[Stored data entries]
◆ ◆ ◆
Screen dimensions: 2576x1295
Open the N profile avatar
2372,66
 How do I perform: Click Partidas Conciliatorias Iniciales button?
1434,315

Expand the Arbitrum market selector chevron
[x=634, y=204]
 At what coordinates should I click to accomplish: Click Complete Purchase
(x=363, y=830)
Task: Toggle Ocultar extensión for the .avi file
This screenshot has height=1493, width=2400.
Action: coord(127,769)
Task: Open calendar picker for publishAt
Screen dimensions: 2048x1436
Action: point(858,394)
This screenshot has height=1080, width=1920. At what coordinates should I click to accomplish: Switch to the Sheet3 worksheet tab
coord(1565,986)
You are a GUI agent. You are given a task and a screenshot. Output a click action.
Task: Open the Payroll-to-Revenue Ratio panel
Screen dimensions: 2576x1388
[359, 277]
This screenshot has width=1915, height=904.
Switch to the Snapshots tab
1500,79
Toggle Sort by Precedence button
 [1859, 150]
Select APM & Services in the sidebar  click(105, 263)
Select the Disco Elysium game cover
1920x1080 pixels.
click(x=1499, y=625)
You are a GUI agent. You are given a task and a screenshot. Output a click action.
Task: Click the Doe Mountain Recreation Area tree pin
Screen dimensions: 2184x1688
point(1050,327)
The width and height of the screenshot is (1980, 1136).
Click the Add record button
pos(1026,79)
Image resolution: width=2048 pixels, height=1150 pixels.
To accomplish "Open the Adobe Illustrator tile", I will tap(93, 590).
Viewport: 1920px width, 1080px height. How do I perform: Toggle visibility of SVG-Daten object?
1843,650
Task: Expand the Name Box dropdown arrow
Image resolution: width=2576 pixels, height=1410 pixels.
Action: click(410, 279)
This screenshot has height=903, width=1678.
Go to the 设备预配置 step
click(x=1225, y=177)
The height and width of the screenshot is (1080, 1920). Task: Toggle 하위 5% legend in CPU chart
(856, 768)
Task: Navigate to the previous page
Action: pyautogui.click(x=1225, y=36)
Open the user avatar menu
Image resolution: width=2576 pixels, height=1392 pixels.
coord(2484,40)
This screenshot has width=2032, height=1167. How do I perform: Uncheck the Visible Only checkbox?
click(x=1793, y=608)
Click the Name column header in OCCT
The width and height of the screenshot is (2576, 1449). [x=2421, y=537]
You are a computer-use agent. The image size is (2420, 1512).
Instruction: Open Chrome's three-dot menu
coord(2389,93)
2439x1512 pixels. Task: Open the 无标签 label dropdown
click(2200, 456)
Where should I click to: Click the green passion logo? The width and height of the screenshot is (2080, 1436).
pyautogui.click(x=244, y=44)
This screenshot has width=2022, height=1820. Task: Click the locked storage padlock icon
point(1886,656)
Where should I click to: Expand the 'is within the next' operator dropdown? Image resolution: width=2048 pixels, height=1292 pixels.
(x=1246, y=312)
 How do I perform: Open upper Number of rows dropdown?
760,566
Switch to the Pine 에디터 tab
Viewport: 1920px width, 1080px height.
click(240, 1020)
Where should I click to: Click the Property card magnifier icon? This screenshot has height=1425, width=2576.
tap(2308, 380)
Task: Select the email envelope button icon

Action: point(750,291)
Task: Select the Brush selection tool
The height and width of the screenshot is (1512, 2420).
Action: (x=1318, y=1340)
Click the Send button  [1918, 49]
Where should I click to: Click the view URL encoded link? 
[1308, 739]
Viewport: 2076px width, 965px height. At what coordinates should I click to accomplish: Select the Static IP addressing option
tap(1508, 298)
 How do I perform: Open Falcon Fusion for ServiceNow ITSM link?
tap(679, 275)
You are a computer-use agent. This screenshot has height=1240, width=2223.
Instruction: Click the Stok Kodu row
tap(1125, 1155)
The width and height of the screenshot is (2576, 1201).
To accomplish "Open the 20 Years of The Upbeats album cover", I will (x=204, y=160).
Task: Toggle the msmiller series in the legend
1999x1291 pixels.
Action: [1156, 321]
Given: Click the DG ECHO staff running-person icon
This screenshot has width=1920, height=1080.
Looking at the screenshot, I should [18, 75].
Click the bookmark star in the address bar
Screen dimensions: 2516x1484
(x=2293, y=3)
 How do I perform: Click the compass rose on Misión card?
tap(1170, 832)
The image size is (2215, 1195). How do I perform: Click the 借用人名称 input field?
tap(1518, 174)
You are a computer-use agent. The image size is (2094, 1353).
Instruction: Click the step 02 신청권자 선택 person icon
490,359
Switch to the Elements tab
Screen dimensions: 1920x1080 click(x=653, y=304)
◆ ◆ ◆
EXERCISE INSTRUCTIONS
Select every line above that contains the word "cover", and copy it.

RESPONSE
Select the Disco Elysium game cover
To accomplish "Open the 20 Years of The Upbeats album cover", I will (x=204, y=160).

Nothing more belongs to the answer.